Your objective:
List all lines of the data that include the string "agent".

Information supplied:

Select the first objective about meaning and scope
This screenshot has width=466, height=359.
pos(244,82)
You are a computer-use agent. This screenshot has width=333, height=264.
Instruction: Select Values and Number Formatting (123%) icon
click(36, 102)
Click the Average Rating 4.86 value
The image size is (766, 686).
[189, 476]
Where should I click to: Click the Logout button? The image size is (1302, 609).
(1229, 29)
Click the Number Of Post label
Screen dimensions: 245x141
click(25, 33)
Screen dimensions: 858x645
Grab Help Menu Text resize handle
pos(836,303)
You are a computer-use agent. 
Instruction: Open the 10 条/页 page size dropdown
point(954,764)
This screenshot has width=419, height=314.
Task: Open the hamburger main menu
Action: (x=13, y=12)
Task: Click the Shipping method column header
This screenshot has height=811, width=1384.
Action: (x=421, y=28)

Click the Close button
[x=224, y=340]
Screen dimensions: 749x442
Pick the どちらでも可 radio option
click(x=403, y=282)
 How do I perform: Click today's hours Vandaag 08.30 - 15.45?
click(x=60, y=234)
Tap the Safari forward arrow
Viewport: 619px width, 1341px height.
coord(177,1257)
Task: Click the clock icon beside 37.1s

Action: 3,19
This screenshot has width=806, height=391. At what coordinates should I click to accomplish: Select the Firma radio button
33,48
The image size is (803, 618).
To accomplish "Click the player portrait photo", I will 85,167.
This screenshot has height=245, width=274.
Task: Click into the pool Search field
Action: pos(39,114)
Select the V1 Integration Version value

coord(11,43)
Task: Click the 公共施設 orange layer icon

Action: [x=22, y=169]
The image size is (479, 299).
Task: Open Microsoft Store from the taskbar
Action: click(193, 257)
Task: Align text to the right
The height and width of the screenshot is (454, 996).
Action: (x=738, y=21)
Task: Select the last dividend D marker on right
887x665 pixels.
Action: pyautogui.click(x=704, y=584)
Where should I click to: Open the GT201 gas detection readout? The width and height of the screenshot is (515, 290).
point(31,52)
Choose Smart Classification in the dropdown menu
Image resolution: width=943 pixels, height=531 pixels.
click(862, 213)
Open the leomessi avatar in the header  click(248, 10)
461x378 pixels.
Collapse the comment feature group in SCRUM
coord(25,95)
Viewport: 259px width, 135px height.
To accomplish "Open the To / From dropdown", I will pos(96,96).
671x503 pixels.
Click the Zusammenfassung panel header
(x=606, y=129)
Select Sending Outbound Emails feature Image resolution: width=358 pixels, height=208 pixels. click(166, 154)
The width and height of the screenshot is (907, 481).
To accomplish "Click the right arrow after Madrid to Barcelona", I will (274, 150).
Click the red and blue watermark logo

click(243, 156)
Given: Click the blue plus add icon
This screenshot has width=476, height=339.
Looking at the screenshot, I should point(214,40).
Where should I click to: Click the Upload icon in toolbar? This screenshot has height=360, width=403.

Completed exercise:
You are a computer-use agent. This screenshot has width=333, height=264.
You are a computer-use agent. 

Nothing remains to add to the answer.